▶ _Exercise requirements_
Search the data for the word "coordinates" and copy every line that contains it.

(Extracted data entries)
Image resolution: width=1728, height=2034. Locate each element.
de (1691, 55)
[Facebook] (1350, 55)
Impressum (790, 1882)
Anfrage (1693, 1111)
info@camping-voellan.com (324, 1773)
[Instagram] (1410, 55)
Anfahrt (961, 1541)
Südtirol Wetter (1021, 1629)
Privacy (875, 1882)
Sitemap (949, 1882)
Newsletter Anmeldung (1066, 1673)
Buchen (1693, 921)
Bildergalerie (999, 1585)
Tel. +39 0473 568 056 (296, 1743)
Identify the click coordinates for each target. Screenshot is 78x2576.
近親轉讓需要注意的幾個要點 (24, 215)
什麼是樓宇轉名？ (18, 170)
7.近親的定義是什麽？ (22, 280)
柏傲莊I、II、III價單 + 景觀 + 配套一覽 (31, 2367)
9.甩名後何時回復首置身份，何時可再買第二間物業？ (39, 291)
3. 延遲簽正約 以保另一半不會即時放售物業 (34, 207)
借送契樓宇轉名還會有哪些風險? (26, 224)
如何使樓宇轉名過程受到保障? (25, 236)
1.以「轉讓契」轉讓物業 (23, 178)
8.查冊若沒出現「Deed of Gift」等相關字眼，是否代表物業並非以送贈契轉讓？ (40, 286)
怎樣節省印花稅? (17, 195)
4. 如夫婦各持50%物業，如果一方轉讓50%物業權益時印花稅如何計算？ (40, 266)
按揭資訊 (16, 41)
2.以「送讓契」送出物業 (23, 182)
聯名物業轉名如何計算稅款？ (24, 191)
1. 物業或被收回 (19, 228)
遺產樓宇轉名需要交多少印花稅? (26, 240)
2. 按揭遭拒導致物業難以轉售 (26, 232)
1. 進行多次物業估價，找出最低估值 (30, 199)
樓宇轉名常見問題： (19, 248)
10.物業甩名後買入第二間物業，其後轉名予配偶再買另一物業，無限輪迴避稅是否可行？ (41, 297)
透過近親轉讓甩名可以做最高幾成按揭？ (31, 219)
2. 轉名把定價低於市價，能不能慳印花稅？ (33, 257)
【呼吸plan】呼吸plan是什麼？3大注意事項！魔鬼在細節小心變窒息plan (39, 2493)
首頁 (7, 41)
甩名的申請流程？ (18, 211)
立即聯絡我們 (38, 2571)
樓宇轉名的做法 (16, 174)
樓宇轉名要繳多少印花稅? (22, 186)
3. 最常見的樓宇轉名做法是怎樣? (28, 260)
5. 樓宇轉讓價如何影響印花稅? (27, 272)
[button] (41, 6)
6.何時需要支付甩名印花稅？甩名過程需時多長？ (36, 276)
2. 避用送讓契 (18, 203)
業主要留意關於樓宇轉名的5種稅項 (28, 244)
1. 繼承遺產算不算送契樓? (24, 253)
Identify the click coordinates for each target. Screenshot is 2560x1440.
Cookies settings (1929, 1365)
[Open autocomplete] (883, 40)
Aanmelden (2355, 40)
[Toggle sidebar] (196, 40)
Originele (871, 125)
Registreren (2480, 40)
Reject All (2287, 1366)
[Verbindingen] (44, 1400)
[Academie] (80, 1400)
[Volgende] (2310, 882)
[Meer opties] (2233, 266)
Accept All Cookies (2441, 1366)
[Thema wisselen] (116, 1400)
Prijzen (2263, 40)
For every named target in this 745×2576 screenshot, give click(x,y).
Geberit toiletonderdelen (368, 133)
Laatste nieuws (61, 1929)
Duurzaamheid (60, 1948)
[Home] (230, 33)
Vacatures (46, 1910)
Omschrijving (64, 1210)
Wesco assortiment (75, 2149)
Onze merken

▶ _Reply to the task_
Identify the click coordinates for each target. Screenshot is 78x2576.
Identify the click coordinates for each target. Screenshot is 2560x1440.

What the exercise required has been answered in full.